Drought has Rural Residents and Farmers Hurting for Water in North SLO County
Updated On: Jan 06 2014 10:47:52 PM CST
With the Paso Robles Groundwater Basin at dangerously low levels it is hurting both rural homeowners and farmers. To makes things worst this year is the driest year on record in San Luis Obispo County as well as the state.
"I've been here since 1998 I’ve ran out of water 4 times here," said CC Coats, a rural north county resident. CC Coats daily life in San Miguel has drastically changed over the years. "In the morning when we go to brush our teeth or wash our face if we want warm water we fill up this smaller jug while the water is warming up and pour it into the big bucket and again use it for house plants, dog water," said Coats.
Now it's a household routine to try and save one of life's most precious resources. "My husband actually goes to the point of turning the water off, he soaps up turns the water off soaps, and then turns the water back on and rinses," said Coats. Coats says the times they have run out of water it lasts 2-3 weeks and when it happens everything changes. "It's very scary you call neighbors can I do laundry? Can I come over and wash my hair? Can I brush my teeth?" said Coats.

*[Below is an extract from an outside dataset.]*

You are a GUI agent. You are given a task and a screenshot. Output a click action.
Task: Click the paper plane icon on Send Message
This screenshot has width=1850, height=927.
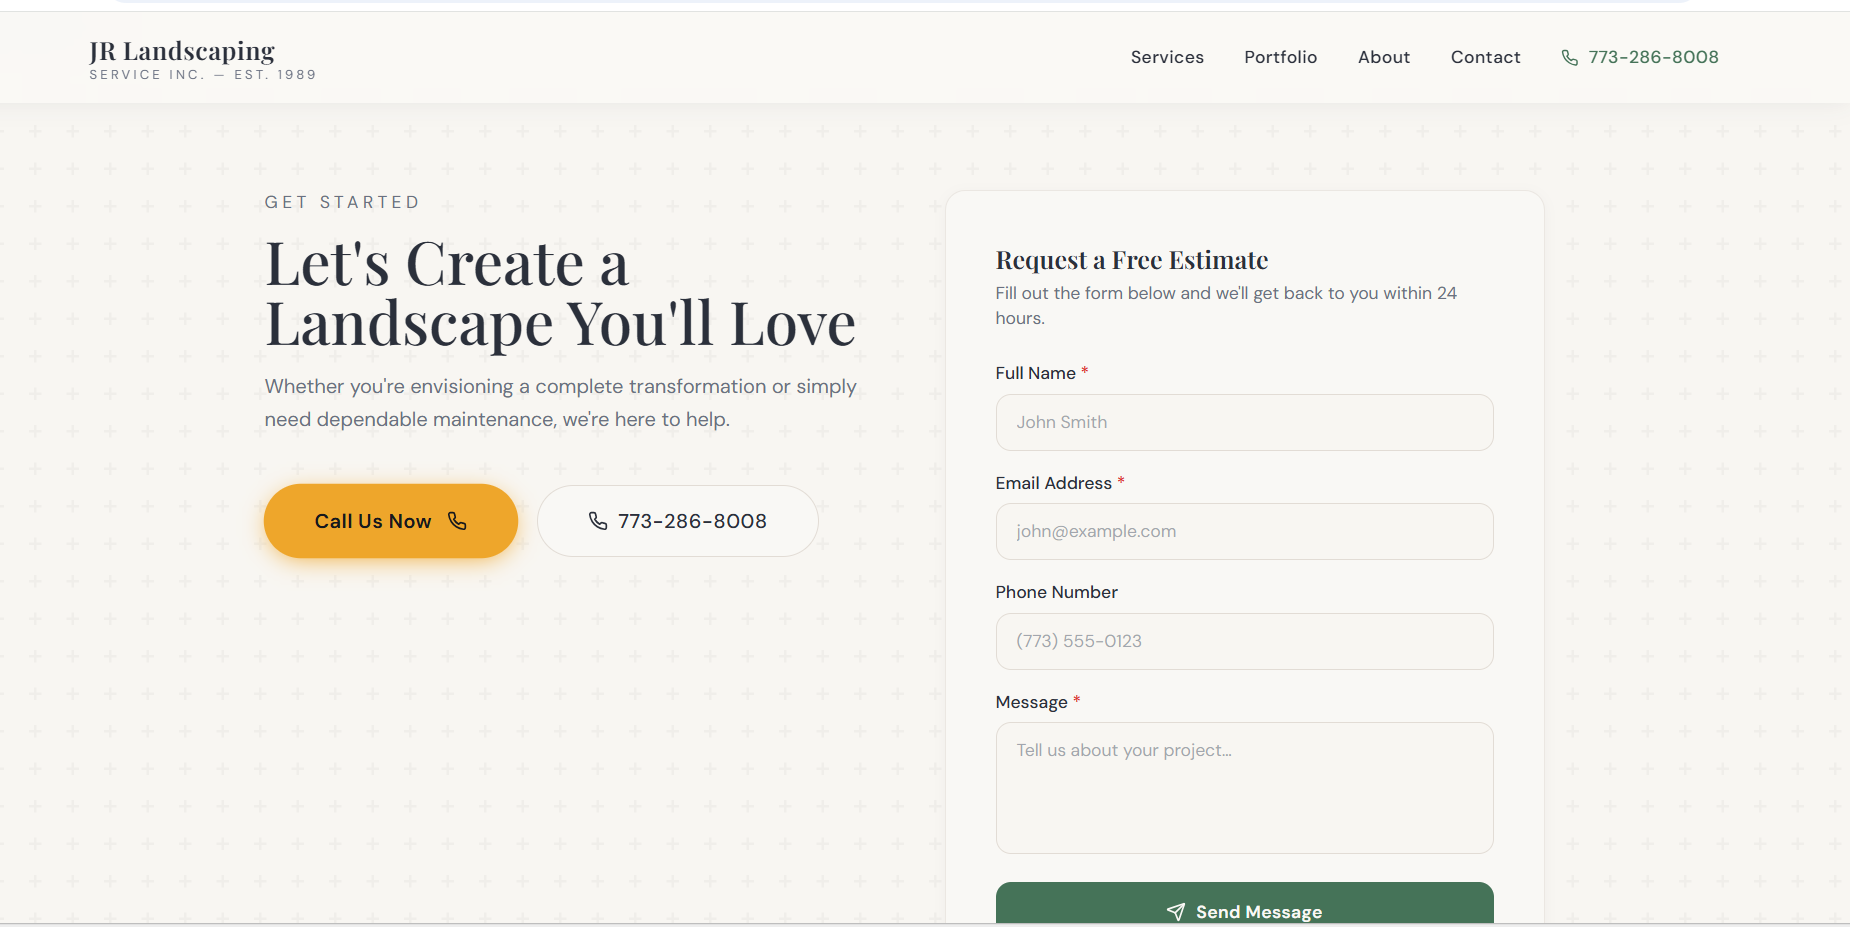coord(1176,911)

At one point Coats ran a hose all the way from her neighbor’s home. "I believe it is 250 feet from their water tank and we were able to hook it up into our system so that we could have water for cooking," said Coats.
"I was born on this vineyard in 1950," said Richard Dusi. Richard Dusi runs a dry farmed vineyard which needs one ingredient to work. "Lets just pray for rain," said Dusi.
Dusi says 3 drought years has forced him to irrigate doing whatever it takes to save a family owned vineyard of 75 years. "Right now we are watering one time; hopefully getting down about 3 inches to make these vines survive to the rest of the year," said Dusi.
That's where Coats is at now. She only has enough water to last a year at that point, she will need to pay 30-40 thousand dollars to re-drill. "We don't know if we should pack up and leave the area which we don't want to, we don't know if we could even sell the property it's already underwater so to speak," said Coats.